2. Some people advise to “keep things light” when speaking with someone for the first time. I do not always agree. When I converse with a person that is “small talking” me with shallow stories and information, my immediate reaction when they leave is, “That was a waste of time.” Studies show people prefer deeper conversations that are rewarding. I am not suggesting you dive into your solution for the world’s nuclear crisis. I am suggesting you put on your counseling hat and say, “Tonight, I am going to help one of these guests by providing a much-needed referral for a job.” Or, “Tonight, I am going to help one person make a connection within my sphere of contacts that they might not have access to.”

3. People love to talk about themselves, so ask questions. By being the instigator in the conversation, this also takes the spotlight off you. Open ended questions work best, because the other person cannot give you one-word answers. Instead of asking, “Did you enjoy the movie you saw last night?” Say, “What did you enjoy most about the movie you saw?” The first question will give you a one-word answer. The second question requires the response to become a discussion. My favorite conversation starter with someone I do not know is, “Tell me a little about yourself.” This has endless possibilities and allows the person you are speaking with to take the conversation in any direction they wish.



4. Find common ground to start your discussion. If you are both at the same social gathering, then the most obvious point of connection is you each know the hostess. Your first question might be, “How do you know Suzy?” The answer to this simple question will provide you with enough follow up questions to successfully small talk your way to the next person. A normal progression for this type of conversation might look like this:

Person A: “How do you know Suzy?”

Person B: “We went to college together.”

Person A: “Oh, where did you attend school?”

Person B: “State University down the road.”

Person A: “I had several friends that attended school there. There was a favorite restaurant

everyone went to called Spanky’s. My best friend, Kristi, worked there."

Person B: “I know Kristi! We became good friends because I always went to Spanky’s!”

5. People love to feel like an expert, so seek the expertise of the person you are engaging. Out of professional courtesy, I am not suggesting you ask the doctor you are speaking with to diagnose the pain in your leg. Rather, if you learn their children go to a nearby elementary school, you might say, “My husband and I have been considering that school for our children. Have you been pleased with your choice?” Or: “If we decide to send our children there, we will have to move into the area. What do you find are the pros and cons of the neighborhood?”

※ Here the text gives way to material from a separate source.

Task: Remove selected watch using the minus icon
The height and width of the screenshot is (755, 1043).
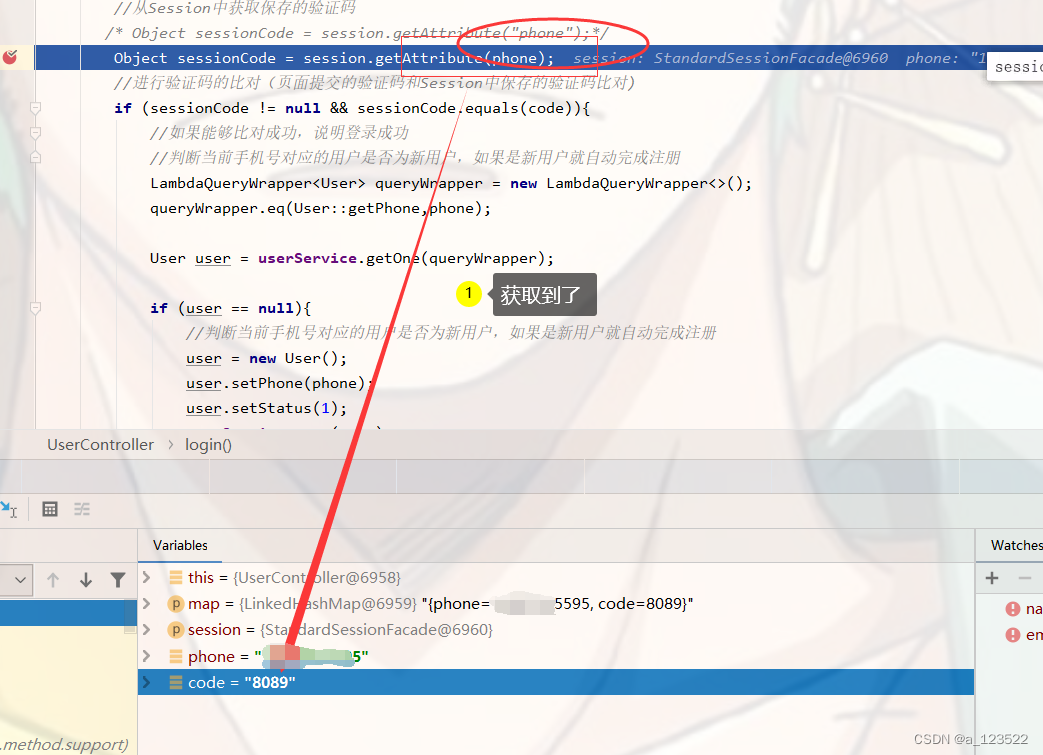Action: tap(1025, 578)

6. Use your body language to show you are interested. We have all been in conversations where the person is speaking TO us but not fully engaged WITH us. They continue to glance around the room or take quick peaks at their phone. This inevitably makes the recipient feel undervalued as though they are a place holder until someone better comes along. When you speak with someone, make eye contact, and do not allow yourself to be distracted. Learning to listen effectively is a skill that needs to be mastered.



Here are some tried and true small talk questions that will give you confidence to enter any conversation:

  1. What brought you to your current company?

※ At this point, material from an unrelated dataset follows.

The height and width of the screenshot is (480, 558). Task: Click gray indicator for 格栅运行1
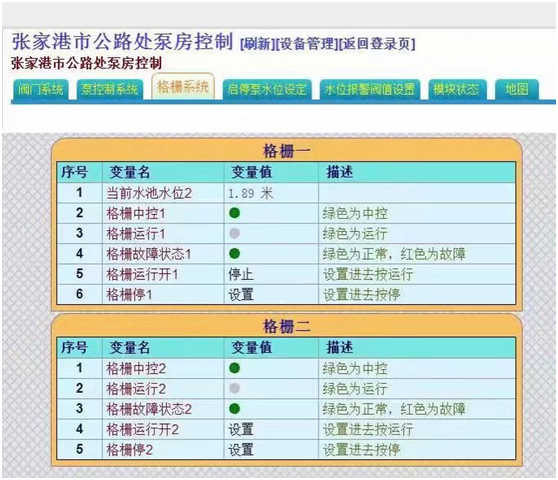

  2. If you know they have children, ask how old they are, where they are in school, etc.

  3. Are you originally from (name the hometown where the party is being held)?

  4. When you are not working, how do you like to spend your time?

  5. What is the most enjoyable theatre performance you have attended?

  6. Are there any books you have read recently you would recommend?

  7. What is the best vacation you have taken? Why?

  8. If you could only take one more vacation, where would you go?

  9. Did you participate in any extracurricular activities in college?

  10. And my favorite, “Tell me a little about yourself.”